We have also followed up with Google directly, and a company spokesperson echoed the same. “We can confirm that Cask Data has joined Google Cloud,” she said.

Notably, neither Cask nor Google described the deal as an “acquisition,” and Google didn’t respond to our question asking about this directly. But from Cask’s FAQ, it sounds like at least a portion of its 55 staff, and Cask’s products and customers, are part of the deal.

Financial terms are not being disclosed. Cask Data had raised around $40 million in funding to date, according to PitchBook, with a long list of big-name investors, including Andreessen Horowitz, AME Cloud Ventures, Battery Ventures, Cloudera, Data Collective, Ericsson and Ignition Venture Partners. PitchBook’s records indicate that Ignition sold its stake on April 25, which might have been when the deal closed. The most recent valuation noted in PitchBook was for $57 million, back in 2015.

Cask doesn’t provide an extensive list of customers — the only two mentioned on its site are Thomson Reuters and data management platform provider Lotame — but it outlines several ways in which it’s working with companies today, which provides a rough idea of what it might be continuing to develop at Google.

Hadoop is a key framework used to build big data analytics services and for helping manage large troves of data across multiple locations. Cask had developed its own layer on top of that to run Hadoop-based deployments more efficiently. Using the CDAP framework, various companies cut down the time to build and process big data analytics jobs covering areas like social media monitoring, streaming, security reporting, migrating and reading large data sets, and more.

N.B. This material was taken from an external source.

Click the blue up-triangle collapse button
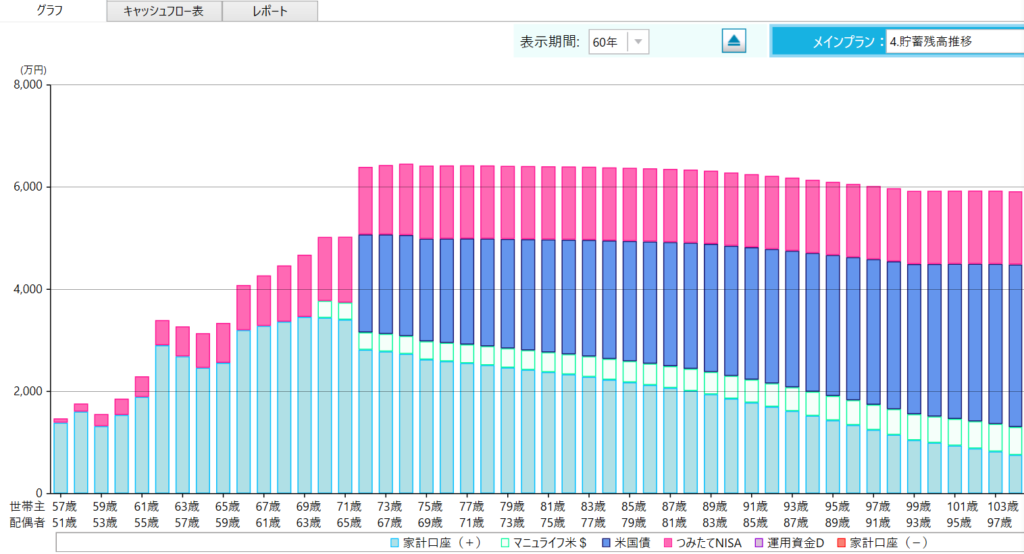The width and height of the screenshot is (1024, 554). pyautogui.click(x=734, y=41)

Google Cloud is estimated to be a $4 billion business, putting it far behind Amazon and Microsoft’s cloud services, which respectively are heading to annual revenues of $20 billion and $21 billion. Similarly, it appears to also be trailing behind the two when it comes to enterprise adoption.

In other words, adding more tools such as the ones offered by Cask, as well as picking up more customers, are two routes to giving Google Cloud the touchpoints it needs to expand its business further. And with many enterprises still using on-premise and hybrid architectures, and ever-present opportunities to nab business from rivals with competitive offerings, there is still a lot to play for.